> [Data to examine]
============

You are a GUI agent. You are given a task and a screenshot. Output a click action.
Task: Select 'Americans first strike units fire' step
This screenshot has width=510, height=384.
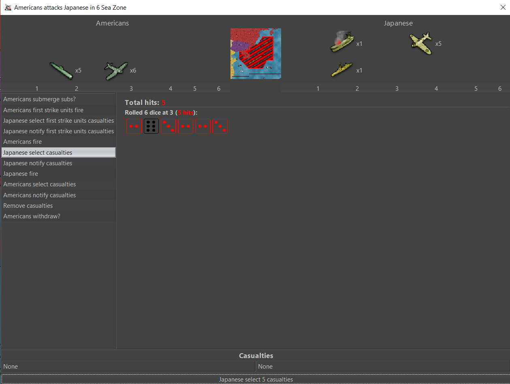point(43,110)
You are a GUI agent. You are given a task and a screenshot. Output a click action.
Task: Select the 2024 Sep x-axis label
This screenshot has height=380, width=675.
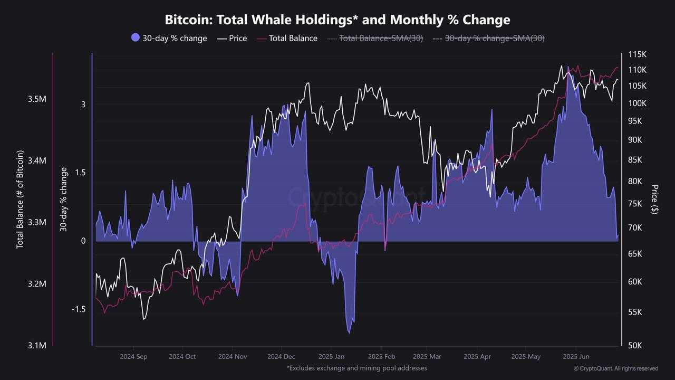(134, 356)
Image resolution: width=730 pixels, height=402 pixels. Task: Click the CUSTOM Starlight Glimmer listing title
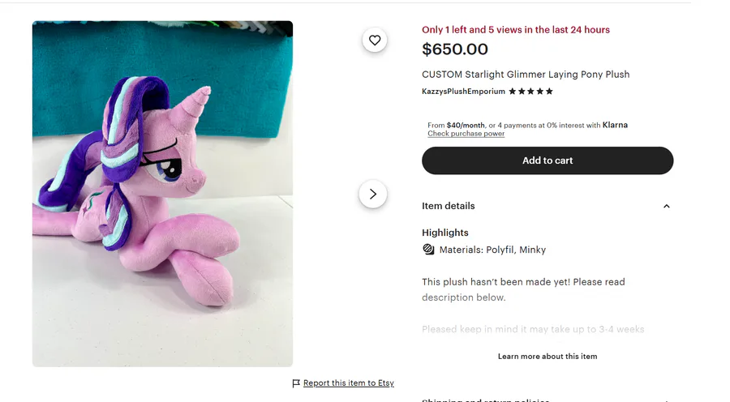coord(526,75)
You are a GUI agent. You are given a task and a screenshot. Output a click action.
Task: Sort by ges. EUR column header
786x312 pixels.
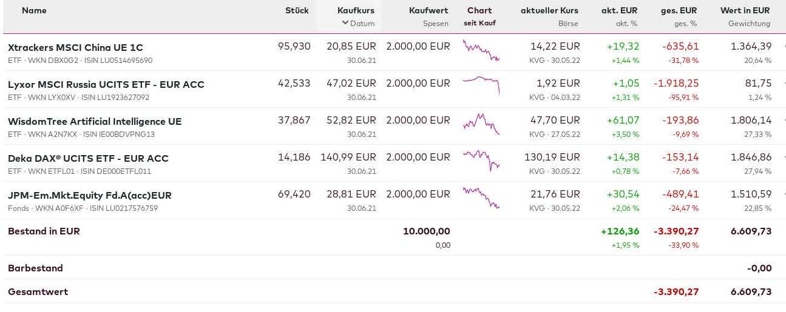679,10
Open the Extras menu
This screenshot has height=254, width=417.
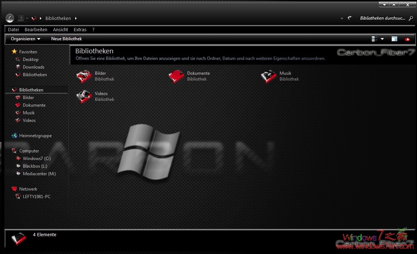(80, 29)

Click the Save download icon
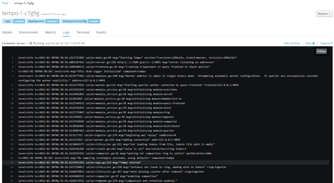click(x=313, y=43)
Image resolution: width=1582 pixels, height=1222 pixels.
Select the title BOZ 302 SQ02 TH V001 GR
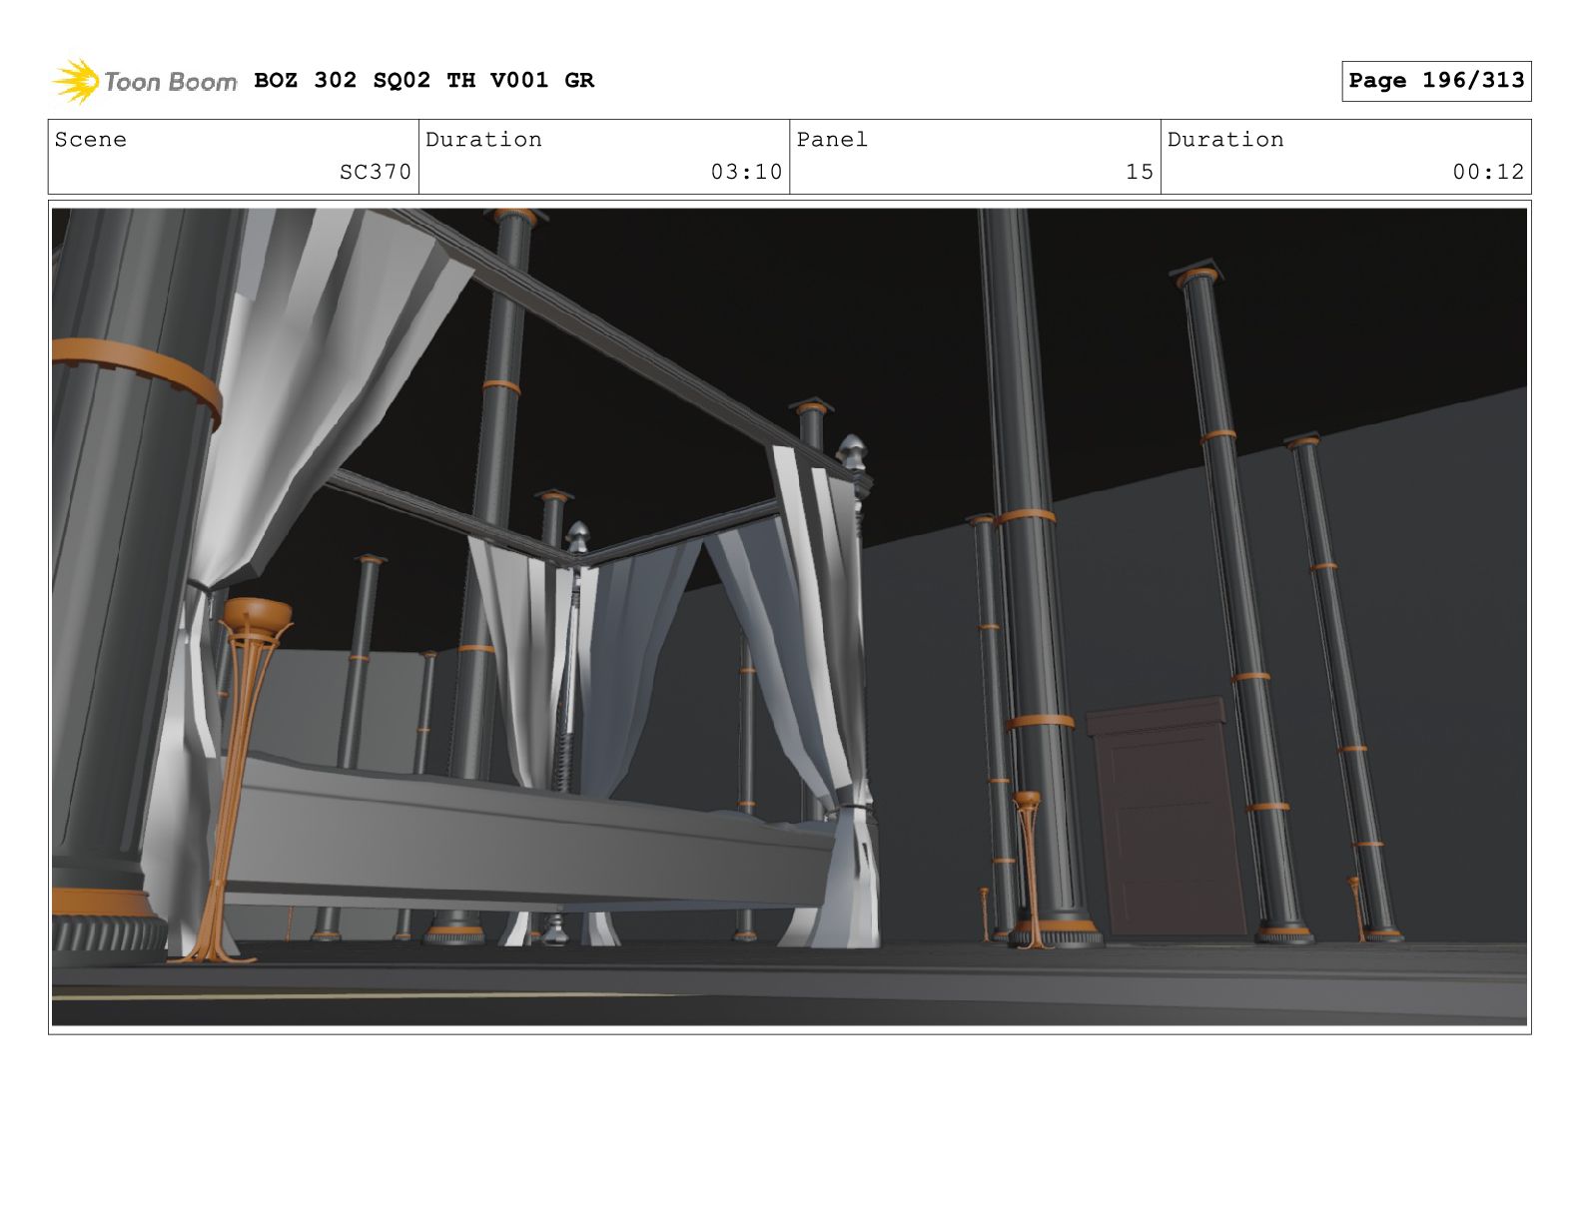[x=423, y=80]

============

> [Work task] Print out every record above exactly as given. Do not include the pictures.

> [Exercise solution]
You are a GUI agent. You are given a task and a screenshot. Output a click action.
Task: Select 'Americans first strike units fire' step
This screenshot has width=510, height=384.
point(43,110)
You are a GUI agent. You are given a task and a screenshot. Output a click action.
Task: Select the 2024 Sep x-axis label
This screenshot has height=380, width=675.
(134, 356)
Image resolution: width=730 pixels, height=402 pixels. Task: Click the CUSTOM Starlight Glimmer listing title
coord(526,75)
You are a GUI agent. You are given a task and a screenshot. Output a click action.
Task: Sort by ges. EUR column header
786x312 pixels.
679,10
Open the Extras menu
This screenshot has height=254, width=417.
(80, 29)

Click the Save download icon
click(x=313, y=43)
Image resolution: width=1582 pixels, height=1222 pixels.
Select the title BOZ 302 SQ02 TH V001 GR
[x=423, y=80]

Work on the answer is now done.